# [Requirement]
Every line from the one with "PSG Brush Leipzig" to the end of the data needs to be copied exactly, and no line before it.

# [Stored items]
════
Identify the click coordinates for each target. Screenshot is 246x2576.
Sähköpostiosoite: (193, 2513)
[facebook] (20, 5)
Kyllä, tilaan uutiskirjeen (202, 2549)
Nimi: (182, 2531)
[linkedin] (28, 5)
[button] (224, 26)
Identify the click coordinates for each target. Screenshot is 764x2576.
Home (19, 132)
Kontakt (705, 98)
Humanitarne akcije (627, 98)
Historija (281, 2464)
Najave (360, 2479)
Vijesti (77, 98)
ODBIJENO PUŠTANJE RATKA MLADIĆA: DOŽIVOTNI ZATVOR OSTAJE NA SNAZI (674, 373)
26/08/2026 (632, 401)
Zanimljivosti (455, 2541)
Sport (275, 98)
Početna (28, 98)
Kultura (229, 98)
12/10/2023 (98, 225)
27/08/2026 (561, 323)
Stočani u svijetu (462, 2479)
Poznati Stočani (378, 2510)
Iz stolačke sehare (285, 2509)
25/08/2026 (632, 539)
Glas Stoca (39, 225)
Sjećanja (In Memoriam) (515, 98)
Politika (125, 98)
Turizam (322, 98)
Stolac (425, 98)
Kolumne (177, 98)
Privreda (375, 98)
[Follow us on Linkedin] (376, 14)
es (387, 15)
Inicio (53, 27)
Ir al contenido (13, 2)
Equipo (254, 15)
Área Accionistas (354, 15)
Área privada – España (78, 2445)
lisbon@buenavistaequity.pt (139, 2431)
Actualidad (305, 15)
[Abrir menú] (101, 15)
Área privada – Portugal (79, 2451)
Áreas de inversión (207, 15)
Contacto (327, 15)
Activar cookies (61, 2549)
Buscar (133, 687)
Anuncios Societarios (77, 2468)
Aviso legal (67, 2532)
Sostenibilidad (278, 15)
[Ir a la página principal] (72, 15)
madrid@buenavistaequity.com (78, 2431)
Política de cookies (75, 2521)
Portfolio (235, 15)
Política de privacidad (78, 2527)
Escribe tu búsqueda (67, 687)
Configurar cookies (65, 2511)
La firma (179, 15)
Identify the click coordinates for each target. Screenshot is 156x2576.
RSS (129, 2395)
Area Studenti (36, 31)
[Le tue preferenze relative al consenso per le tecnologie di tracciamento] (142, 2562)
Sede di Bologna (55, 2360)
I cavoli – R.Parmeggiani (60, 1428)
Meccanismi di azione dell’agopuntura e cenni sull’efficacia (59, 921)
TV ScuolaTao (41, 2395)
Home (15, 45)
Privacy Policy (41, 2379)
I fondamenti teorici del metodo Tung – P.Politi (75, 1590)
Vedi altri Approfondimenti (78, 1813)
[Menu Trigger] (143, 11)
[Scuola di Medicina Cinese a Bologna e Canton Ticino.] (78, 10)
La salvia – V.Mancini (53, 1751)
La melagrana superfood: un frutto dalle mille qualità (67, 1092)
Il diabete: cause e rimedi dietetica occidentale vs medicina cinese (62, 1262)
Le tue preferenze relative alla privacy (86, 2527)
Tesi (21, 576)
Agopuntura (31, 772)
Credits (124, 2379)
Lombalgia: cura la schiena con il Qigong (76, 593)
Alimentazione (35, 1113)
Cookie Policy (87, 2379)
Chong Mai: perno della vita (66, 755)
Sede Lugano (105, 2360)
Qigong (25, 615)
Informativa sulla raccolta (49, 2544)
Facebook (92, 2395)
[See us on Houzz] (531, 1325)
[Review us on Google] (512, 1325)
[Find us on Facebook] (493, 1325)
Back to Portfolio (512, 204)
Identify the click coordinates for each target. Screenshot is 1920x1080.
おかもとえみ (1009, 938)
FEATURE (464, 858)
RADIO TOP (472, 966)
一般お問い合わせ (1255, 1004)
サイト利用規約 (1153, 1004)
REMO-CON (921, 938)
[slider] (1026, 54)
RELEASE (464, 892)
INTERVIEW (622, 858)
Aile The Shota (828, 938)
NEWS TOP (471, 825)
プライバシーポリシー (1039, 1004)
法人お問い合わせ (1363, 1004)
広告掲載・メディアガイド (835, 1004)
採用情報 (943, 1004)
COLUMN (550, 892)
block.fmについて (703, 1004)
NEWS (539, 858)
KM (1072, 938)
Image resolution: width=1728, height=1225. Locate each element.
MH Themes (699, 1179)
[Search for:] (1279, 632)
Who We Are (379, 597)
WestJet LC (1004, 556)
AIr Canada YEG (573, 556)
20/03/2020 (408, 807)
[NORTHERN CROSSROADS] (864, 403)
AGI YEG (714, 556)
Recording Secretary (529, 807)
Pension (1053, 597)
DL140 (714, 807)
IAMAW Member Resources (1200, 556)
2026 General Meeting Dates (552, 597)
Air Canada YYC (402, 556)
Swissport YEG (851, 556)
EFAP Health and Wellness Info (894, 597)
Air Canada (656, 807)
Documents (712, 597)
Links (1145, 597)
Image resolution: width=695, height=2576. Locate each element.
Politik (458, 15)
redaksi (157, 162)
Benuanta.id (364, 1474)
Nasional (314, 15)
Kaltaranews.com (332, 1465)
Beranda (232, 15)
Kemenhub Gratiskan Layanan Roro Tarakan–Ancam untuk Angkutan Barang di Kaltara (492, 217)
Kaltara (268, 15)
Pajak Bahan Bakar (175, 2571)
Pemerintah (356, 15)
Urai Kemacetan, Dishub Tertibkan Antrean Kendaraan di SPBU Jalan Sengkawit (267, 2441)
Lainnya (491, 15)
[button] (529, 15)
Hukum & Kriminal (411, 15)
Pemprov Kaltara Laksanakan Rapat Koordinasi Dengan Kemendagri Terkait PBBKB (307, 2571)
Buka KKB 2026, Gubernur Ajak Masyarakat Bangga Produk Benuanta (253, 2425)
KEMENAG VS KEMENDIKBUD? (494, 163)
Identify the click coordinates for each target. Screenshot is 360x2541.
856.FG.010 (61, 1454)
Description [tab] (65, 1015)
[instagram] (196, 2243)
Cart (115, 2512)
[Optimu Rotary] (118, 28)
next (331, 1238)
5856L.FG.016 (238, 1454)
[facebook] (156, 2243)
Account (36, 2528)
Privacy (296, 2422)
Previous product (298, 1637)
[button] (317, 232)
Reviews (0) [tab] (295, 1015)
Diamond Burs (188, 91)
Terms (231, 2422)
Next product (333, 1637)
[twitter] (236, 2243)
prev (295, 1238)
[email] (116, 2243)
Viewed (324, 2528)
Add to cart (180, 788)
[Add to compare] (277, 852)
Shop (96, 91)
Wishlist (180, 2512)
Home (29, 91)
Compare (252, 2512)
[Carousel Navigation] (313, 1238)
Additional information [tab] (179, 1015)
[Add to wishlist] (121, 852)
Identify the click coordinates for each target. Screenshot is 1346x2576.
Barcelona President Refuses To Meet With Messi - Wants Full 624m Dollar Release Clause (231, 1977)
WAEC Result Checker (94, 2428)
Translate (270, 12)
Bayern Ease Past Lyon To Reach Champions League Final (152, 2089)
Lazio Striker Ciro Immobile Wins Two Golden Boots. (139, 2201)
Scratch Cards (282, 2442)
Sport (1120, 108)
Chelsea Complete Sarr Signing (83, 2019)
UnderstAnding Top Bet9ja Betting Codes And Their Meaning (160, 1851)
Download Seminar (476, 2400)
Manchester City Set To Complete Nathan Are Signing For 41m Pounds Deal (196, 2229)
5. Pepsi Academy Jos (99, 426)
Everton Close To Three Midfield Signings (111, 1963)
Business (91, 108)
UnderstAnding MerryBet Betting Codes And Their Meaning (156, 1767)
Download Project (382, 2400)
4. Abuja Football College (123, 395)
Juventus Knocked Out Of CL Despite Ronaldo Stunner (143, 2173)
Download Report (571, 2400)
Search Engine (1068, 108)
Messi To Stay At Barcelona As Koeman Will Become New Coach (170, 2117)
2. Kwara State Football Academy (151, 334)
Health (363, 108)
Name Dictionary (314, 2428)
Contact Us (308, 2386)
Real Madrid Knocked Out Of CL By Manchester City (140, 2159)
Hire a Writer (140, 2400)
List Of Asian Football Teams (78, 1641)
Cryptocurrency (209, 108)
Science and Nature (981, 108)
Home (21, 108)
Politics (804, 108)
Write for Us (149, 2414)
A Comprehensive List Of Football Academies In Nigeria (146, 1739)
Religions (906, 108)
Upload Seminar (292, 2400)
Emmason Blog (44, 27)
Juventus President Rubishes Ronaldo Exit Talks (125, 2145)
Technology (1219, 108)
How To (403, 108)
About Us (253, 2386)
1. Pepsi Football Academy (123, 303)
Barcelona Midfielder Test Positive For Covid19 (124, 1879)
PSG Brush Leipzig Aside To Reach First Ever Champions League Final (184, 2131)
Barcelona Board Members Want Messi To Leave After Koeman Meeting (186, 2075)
════
# [Your response]
PSG Brush Leipzig Aside To Reach First Ever Champions League Final (184, 2131)
Barcelona Board Members Want Messi To Leave After Koeman Meeting (186, 2075)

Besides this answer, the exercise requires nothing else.